In the above sensorless control, when the motor is under suspension, or in the region where the rotation speed is low, because the position cannot be detected, forced commutation is executed so that start is performed as a synchronous motor to switch over to the sensorless control. For example, as shown in FIG. 22, in the case of conducting the sensorless control by a drive signal whose voltage waveform is rectangular waveform when the energization angle is less than 180°, start is performed by the forced commutation of the drive signal having the rectangular waveform even in the forced commutation at the time of start (for example, refer to IP 58-29380A).
For example, in a motor that is mounted in a vehicle, a difference between the highest and lowest operating environment temperatures is very large. When the atmospheric temperature rises, the winding resistance of the motor increases, and resistances of a semiconductor device and a wiring in an electronic circuit portion that mainly includes a drive device also increase. As a result, even if a voltage that is applied to the motor has the same level, a current that flows in the motor is reduced, thereby also reducing the developed torque.
Accordingly, in the case where the developed torque is reduced by a rise of the atmospheric temperature when the forced commutation is performed at the time of start, it is likely that a rotor does not follow the commutation speed of the drive circuit side, and fails to start. In order to avoid the above problem, it is necessary to apply the voltage of a sufficient level to the motor so as to prevent the deficient torque at the time of increasing the temperature.
However, it is assumed that an applied voltage is determined in response to the temperature rising time as described above. Then, when the atmospheric temperature is about a room temperature, or is lower than the room temperature, the winding resistance of the motor and the resistances of other circuit portions are reduced. As a result, the current reversely increases, and the developed torque increases. In the forced commutation that is caused by the drive signal whose voltage waveform is the rectangular waveform in which the energization angle is less than 180°, the vibrations of the motor which is attributable to the torque ripple increase, to thereby generate an abnormal noise at the time of start.

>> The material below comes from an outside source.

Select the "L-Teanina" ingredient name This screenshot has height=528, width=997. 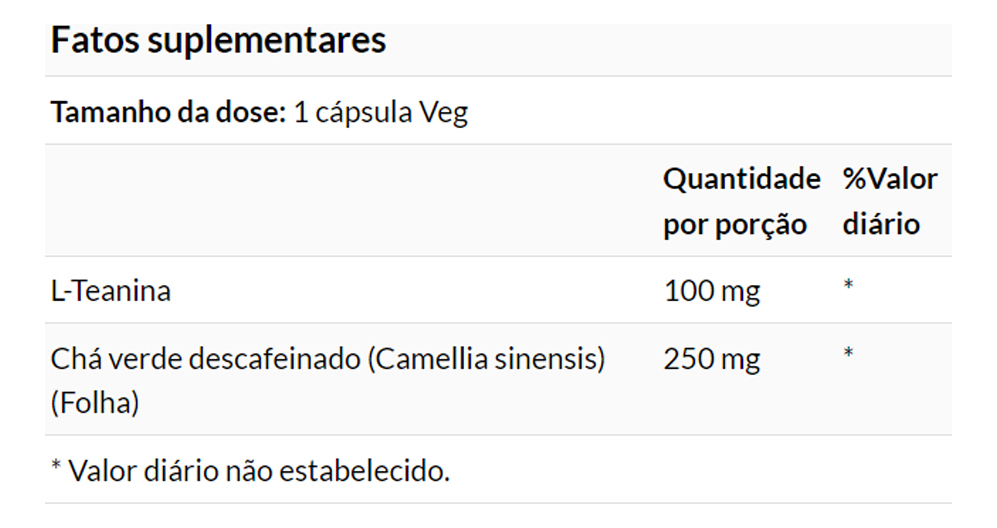tap(111, 291)

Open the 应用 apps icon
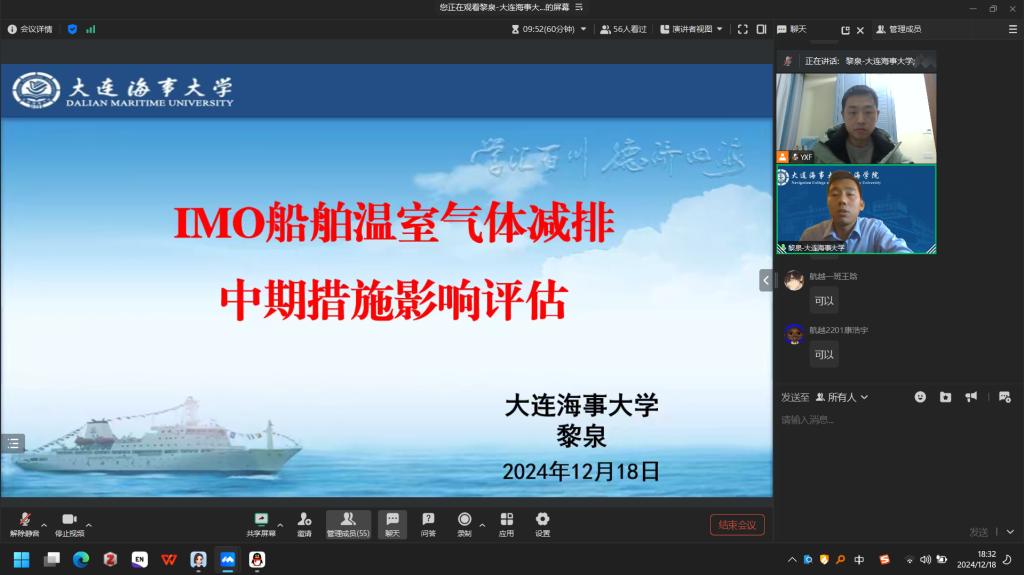[506, 524]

Also, the motor that is mounted in, for example, a vehicle, particularly in an engine compartment, is very severe in the operating environment, and the magnetic flux of a rotor magnet is deteriorated under the high-temperature environment. As a result, it is supposed that the amplitude level of an induced voltage that is developed in the stator winding wire at the time of rotation is also decreased, and the control cannot shift to the sensorless control. The magnetic flux is deteriorated when a rotor magnet is rusted while the motor is used for a long period of time.
In JP 2005-137069A, when it is determined from synchronized operation that the shift to the sensorless control fails, the applied voltage at the time of forced commutation increases, or a rotation speed for switching over to the sensorless control increases to retry the shift.
However, in the above system, when the failure of shifting to the sensorless control is caused by the environment or the secular change, the problem cannot be essentially solved by merely changing the control mode, and there is a risk that the restart is repeated. Then, when the applied voltage increases or the rotation speed increases to execute the forced commutation by a conventional rectangular waveform drive signal, the noise at the time of driving becomes large. As a result, a vehicle passenger may feel uncomfortable.